In 2021, the Genitourinary Pathology Society (GUPS) updated their recommendation for T1 substaging [29]. They indicated that future studies, especially prospective studies, on the head-to-head comparisons of histoanatomic (T1a/b/c) and micrometric(T1m/e or other) methods are still needed until an optimal method is validated. Before that, the T1 substaging should be assessed using either of these methods. According to our study, it is hoped that the combination of these two substaging methods can promote the clinical application of T1 substaging, especially before reaching a conclusion as to which system is the best or other better substaging systems are developed.

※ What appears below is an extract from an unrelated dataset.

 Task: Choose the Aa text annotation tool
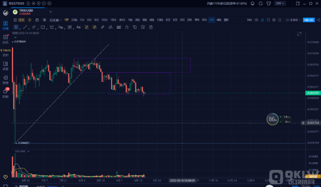click(78, 27)
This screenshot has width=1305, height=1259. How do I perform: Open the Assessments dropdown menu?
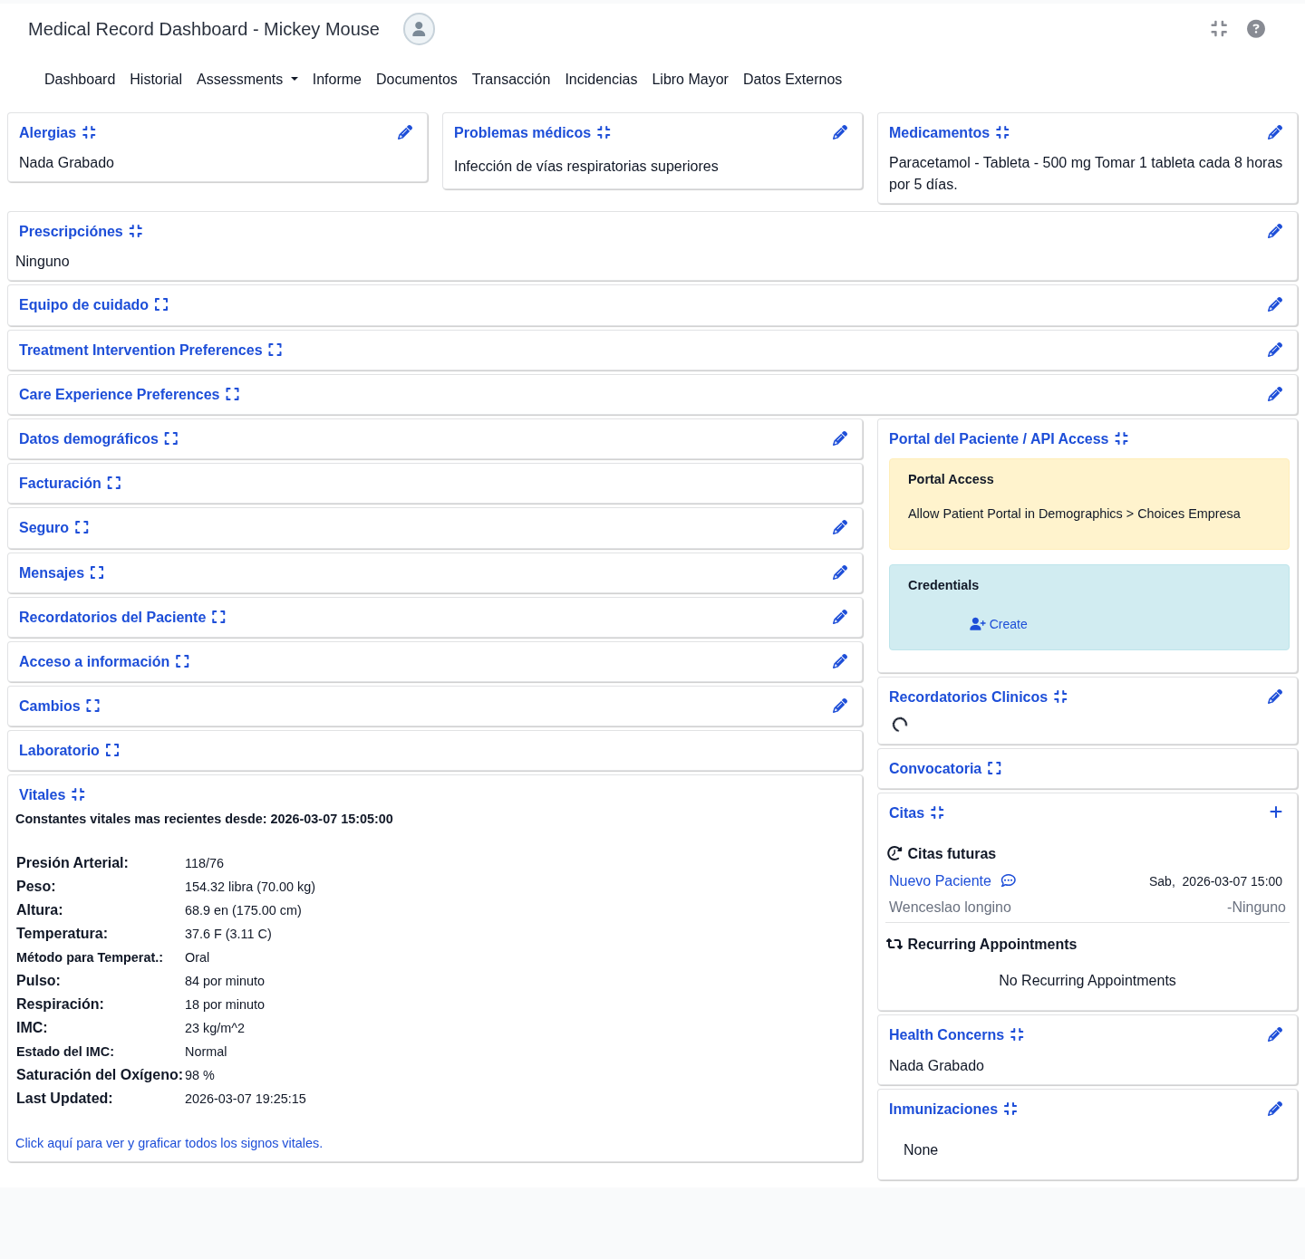(x=247, y=80)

This study has several limitations. First and importantly, the low sample size maybe the reason for the absence of T1c&T1m tumors. Therefore, this requires further studies with larger sample sizes to confirm. Second, this is a retrospective study, which means that some selection biases may exist. However, even if it is biased, the prediction results of the individual variables such as “COMB”, “T1a/b/c” or “T1m/e” would not be affected. Third, the follow-up time was short, which led to a low death rate. Therefore, in this study, we only analyzed tumor recurrence and progression to identify the predictive ability of each risk factor, and more studies are needed to further confirm our conclusion.

In conclusion, to our knowledge, this is the first study to combine two T1 substaging systems, and the results showed that compared with the single use, the combination shows a higher prediction ability. This combination has the potential to guide treatment decisions for iRC or bladder-sparing treatment. A prospective trial is needed to further confirm our conclusion.

ACKNOWLEDGMENTS

The authors thank the department of pathology of Shaanxi Provincial People’s Hospital and Baoji Central Hospital for their contributions to this study.

FUNDING

This study was supported by the key research and development program of department of science and technology of Shaanxi Province (No. 2020SF-123 to JH Fan) and the medical research program of department of science and technology of Xi’an (No. 2019115713YX012SF048(4) to JH Fan).

AUTHORS’ CONTRIBUTIONS

All authors contributed to the study conception and design, and had access to the data. T Yang, JJ Fan and XQ Pei: conception, performance of work and interpretation of data; T Yang: manuscript writing; H Liang: reviewed the HE slides; JH Fan: the project development. All authors read and approved the final manuscript.

CONFLICTS OF INTEREST

Tao Yang, Junjie Fan, Xinqi Pei, Hua Liang and Jinhai Fan have no conflict of interest to report.